Personal information
- Full name: Yevgeny Leonidovich Savin
- Date of birth: 19 April 1984 (age 41)
- Place of birth: Belozersk, Russian SFSR
- Height: 1.87 m (6 ft 2 in)
- Position: Forward

Youth career
- Irtysh Tobolsk
- 1996–1999: Rotor Volgograd

Senior career*
- Years: Team / Apps / (Gls)
- 2000–2001: Rotor Volgograd / 0 / (0)
- 2000: → Rotor-2 Volgograd / 5 / (0)
- 2002: Ryazan-Agrokomplekt / 35 / (0)
- 2003: Lokomotiv Moscow / 0 / (0)
- 2004: Tom Tomsk / 27 / (4)
- 2005: Anzhi Makhachkala / 24 / (3)
- 2005: Khimki / 9 / (3)
- 2006–2007: Amkar Perm / 46 / (9)
- 2008–2011: Krylia Sovetov Samara / 96 / (19)
- 2011: Tom Tomsk / 10 / (0)
- 2012–2013: Ural Yekaterinburg / 10 / (1)
- 2013: Arsenal Tula / 33 / (20)
- 2014: Luch-Energiya Vladivostok / 5 / (0)
- 2014–2015: Tyumen / 12 / (3)

International career
- 2006: Russia U21 / 6 / (3)

Managerial career
- 2021–2022: Krasava (president)
- 2022–: Krasava Ypsona (president)

= Yevgeny Savin =

Russian footballer and commentator

Yevgeny Leonidovich Savin (Евгений Леонидович Савин; born 19 April 1984) is a Russian former footballer who is currently a YouTube football blogger and current president of Cypriot football club Krasava Ypsona. After retiring as a football player, he became a football commentator and a TV presenter.

== Career ==
In 2006, he started his career in Russian minor leagues, with his debut in the Russian Premier League with Amkar Perm. He also played for the Russia national under-21 football team and the Olympic national team, but he never qualified for the football tournament of 2008 Olympic Games.

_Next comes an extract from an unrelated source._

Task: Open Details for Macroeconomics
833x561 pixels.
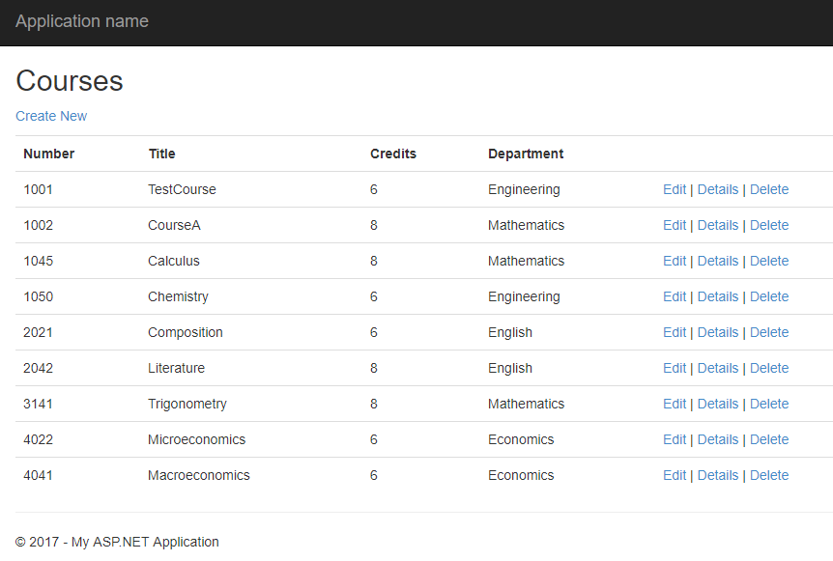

In late 2015, he started working as presenter and commentator for Match TV.

In the start of 2018, he became a YouTuber, with his channel called Krasava.

== Football club president ==
In 2020, he founded a new football team which was licensed for the 2021–22 season of the Russian third-tier FNL 2 as Krasava. They disbanded after one season. He then bought Cypriot Second Division team Ypsonas FC and changed their name to Krasava ENY Ypsonas FC, also changing their club badge.